- Your goal
Reproduce the listing verbatim through the line with "You are a computer-use agent. Image resolution: width=1568".

:: Task inputs

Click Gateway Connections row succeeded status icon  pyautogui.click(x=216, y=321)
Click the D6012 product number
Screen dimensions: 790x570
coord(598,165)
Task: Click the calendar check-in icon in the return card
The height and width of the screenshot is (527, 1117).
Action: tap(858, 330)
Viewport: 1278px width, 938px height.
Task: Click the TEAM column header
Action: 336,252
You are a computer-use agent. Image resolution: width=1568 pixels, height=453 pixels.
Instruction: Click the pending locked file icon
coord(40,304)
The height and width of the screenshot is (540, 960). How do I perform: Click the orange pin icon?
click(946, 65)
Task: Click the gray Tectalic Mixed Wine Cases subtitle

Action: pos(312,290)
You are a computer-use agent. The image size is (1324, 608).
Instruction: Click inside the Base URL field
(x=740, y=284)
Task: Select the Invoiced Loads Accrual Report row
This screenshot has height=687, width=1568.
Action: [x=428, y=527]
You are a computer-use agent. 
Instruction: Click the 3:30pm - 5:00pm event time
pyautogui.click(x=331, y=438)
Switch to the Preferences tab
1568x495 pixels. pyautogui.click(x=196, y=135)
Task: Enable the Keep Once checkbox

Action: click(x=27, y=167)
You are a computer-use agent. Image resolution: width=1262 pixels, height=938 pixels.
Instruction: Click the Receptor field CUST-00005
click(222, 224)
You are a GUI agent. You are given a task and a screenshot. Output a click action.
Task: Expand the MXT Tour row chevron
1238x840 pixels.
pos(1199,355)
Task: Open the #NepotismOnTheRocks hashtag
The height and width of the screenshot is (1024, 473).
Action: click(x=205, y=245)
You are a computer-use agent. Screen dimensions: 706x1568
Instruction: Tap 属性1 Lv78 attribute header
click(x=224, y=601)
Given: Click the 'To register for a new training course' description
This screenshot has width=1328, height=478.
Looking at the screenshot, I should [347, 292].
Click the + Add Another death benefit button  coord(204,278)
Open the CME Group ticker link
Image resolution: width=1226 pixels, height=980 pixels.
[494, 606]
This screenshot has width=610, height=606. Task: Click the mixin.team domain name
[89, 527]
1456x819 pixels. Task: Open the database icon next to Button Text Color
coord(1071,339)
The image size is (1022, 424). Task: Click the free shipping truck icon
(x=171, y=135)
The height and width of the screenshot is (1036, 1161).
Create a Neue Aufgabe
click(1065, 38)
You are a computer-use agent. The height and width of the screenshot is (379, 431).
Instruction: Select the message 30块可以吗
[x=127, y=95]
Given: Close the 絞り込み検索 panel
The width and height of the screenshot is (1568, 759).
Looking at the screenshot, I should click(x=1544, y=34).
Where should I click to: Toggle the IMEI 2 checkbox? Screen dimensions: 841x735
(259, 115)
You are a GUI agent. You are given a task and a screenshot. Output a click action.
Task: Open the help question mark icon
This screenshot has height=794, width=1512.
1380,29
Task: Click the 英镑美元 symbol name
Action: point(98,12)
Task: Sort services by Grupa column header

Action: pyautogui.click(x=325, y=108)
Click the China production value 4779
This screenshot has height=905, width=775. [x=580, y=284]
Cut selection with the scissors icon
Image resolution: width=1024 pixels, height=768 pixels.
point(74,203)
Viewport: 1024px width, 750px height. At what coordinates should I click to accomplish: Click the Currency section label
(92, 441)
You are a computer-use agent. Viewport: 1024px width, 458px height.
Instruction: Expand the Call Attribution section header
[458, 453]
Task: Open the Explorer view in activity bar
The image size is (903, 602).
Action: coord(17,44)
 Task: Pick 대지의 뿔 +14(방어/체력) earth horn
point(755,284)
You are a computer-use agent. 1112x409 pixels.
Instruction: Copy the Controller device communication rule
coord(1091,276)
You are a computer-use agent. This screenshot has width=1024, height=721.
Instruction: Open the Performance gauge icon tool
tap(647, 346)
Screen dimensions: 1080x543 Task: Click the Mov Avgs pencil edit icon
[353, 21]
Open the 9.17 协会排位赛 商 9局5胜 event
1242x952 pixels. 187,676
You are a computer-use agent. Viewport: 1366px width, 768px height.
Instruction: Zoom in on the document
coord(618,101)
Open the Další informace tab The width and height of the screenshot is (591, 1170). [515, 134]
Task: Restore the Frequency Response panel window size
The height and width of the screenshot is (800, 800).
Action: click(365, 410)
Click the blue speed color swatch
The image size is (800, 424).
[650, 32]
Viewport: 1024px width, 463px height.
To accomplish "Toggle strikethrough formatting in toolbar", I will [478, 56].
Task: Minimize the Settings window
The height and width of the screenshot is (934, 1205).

::::

- Response box
Click Gateway Connections row succeeded status icon  pyautogui.click(x=216, y=321)
Click the D6012 product number
Screen dimensions: 790x570
coord(598,165)
Task: Click the calendar check-in icon in the return card
The height and width of the screenshot is (527, 1117).
Action: tap(858, 330)
Viewport: 1278px width, 938px height.
Task: Click the TEAM column header
Action: 336,252
You are a computer-use agent. Image resolution: width=1568 pixels, height=453 pixels.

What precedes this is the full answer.